Results on the box/whisker plots in panels (a) and (b) show the correlation
between expected errors (E) and measured errors before filtering in the
forward and reverse reads respectively. E is rounded to integers and binned
so that, e.g., the bin for E=2 contains reads with 1.5≤E< 2.5. For each bin,
the top and bottom of the box indicates the upper and lower quartile,
respectively, and the line inside the box indicates the median value. The
upper and lower whiskers indicate the maximum and minimum measured errors,
respectively. In all cases, the maximum value is >25 and is probably
explained by a read that is a PCR artifact, such as an unfiltered chimera,
with true number of sequencing errors much less than 25. The upper
histograms in panels (a) and (b) show the numbers of reads falling into each
E bin. This shows that the reverse reads have more reads with lower quality,
as is typically seen with Illumina sequencing. However, the correlation seen
in the box/whisker plots appear similar between the forward and reverse
reads, suggesting that the Q score accuracy is comparable.
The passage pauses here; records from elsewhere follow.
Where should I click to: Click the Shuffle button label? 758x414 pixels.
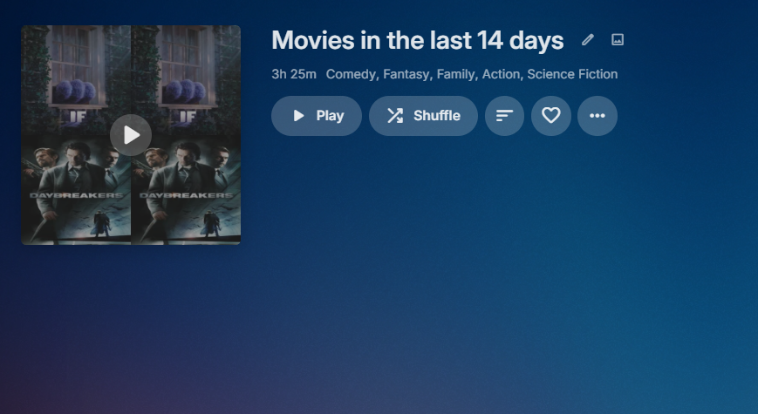pos(437,116)
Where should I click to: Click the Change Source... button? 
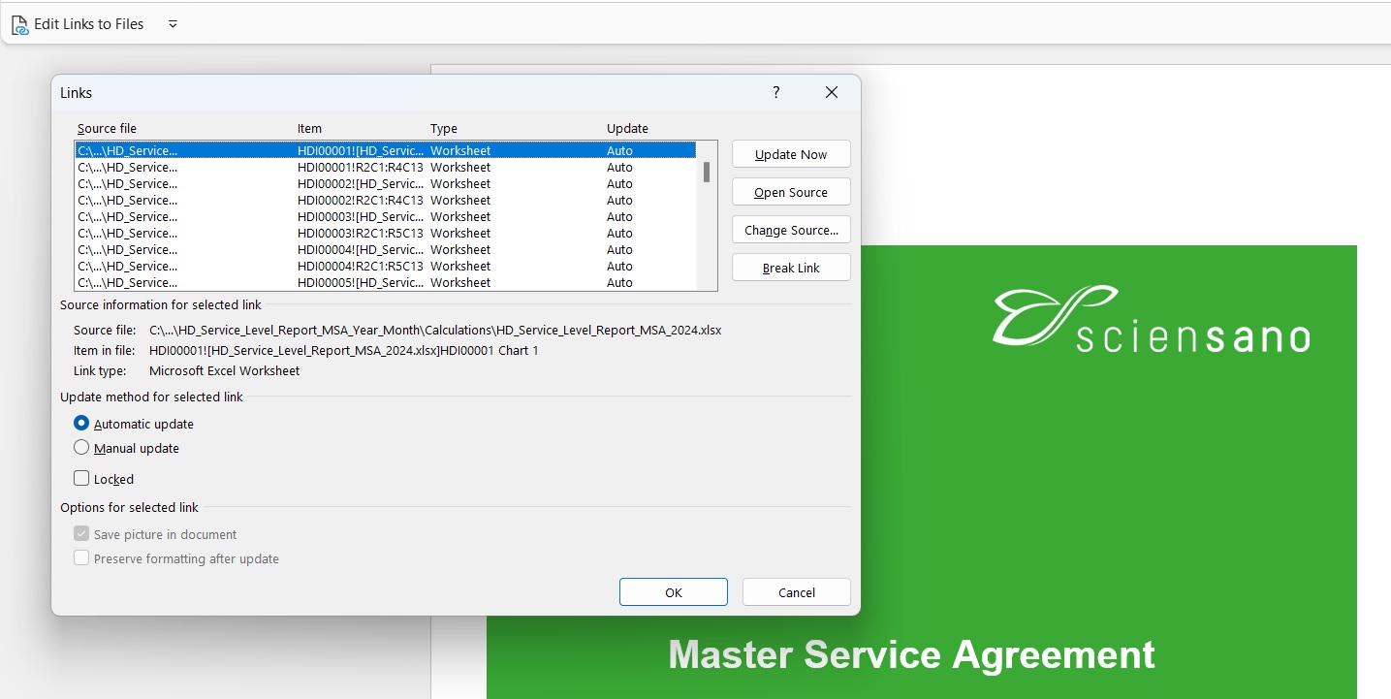coord(791,230)

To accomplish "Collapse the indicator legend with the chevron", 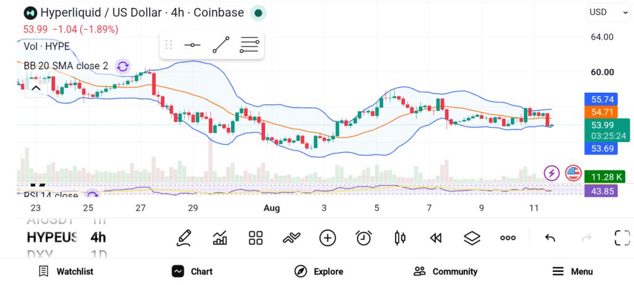I will tap(36, 88).
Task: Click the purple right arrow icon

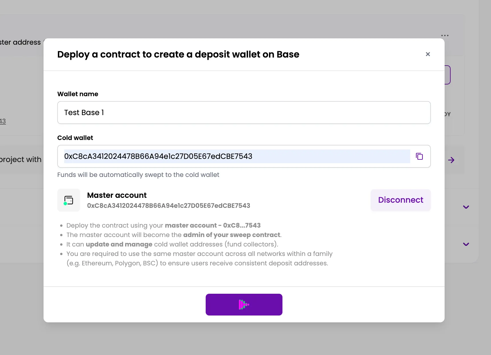Action: pyautogui.click(x=451, y=160)
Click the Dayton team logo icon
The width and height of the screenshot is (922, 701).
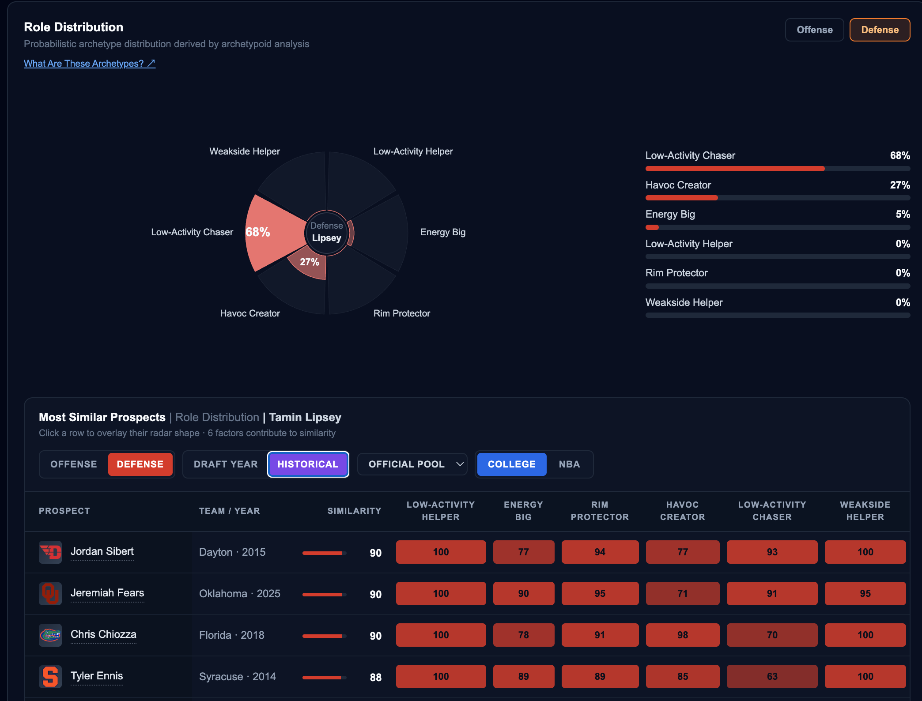coord(50,552)
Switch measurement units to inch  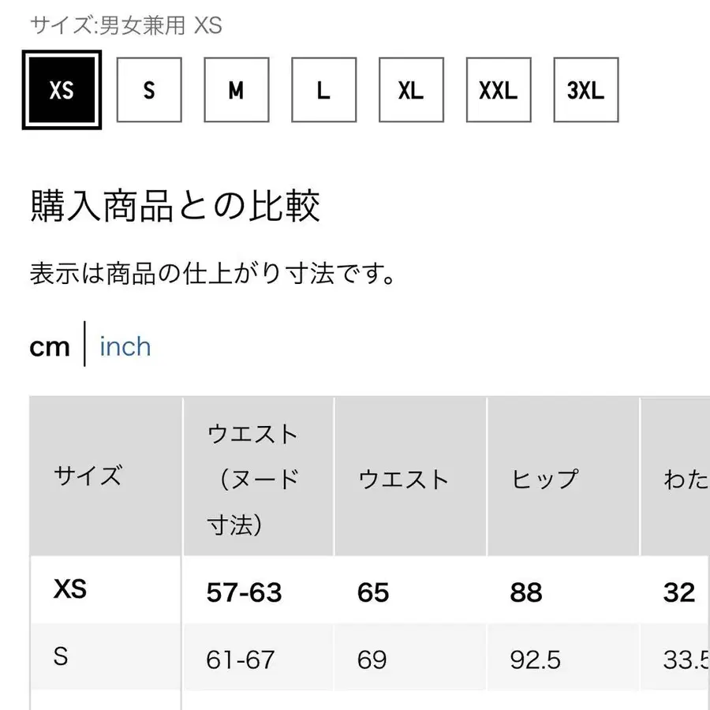(x=125, y=346)
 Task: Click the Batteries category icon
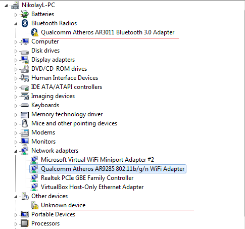(25, 14)
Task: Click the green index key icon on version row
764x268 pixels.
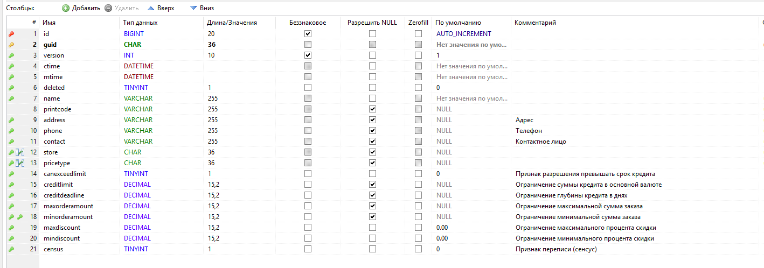Action: point(11,55)
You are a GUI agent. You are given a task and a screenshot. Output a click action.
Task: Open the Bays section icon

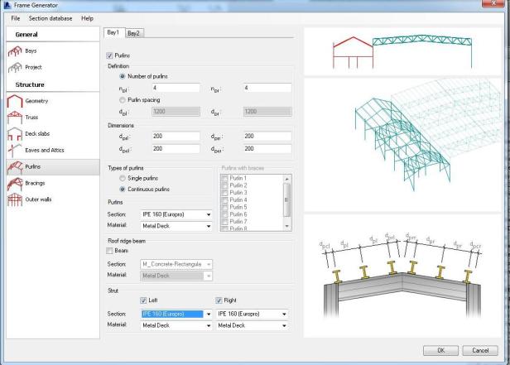(x=15, y=50)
These results
show that E tends to underestimate the number of errors for larger values of
E. The histograms in panels (c) and (d) report the distribution after
merging and filtering of the observed numbers of errors per read in the head
(<3% errors) and tail (>3% errors) respectively, showing that Emax=1 allows
most reads with no errors and a majority of reads with one error, and
further dramatically reduces the frequency of reads in the tail compared
with QIIME and PANDAseq.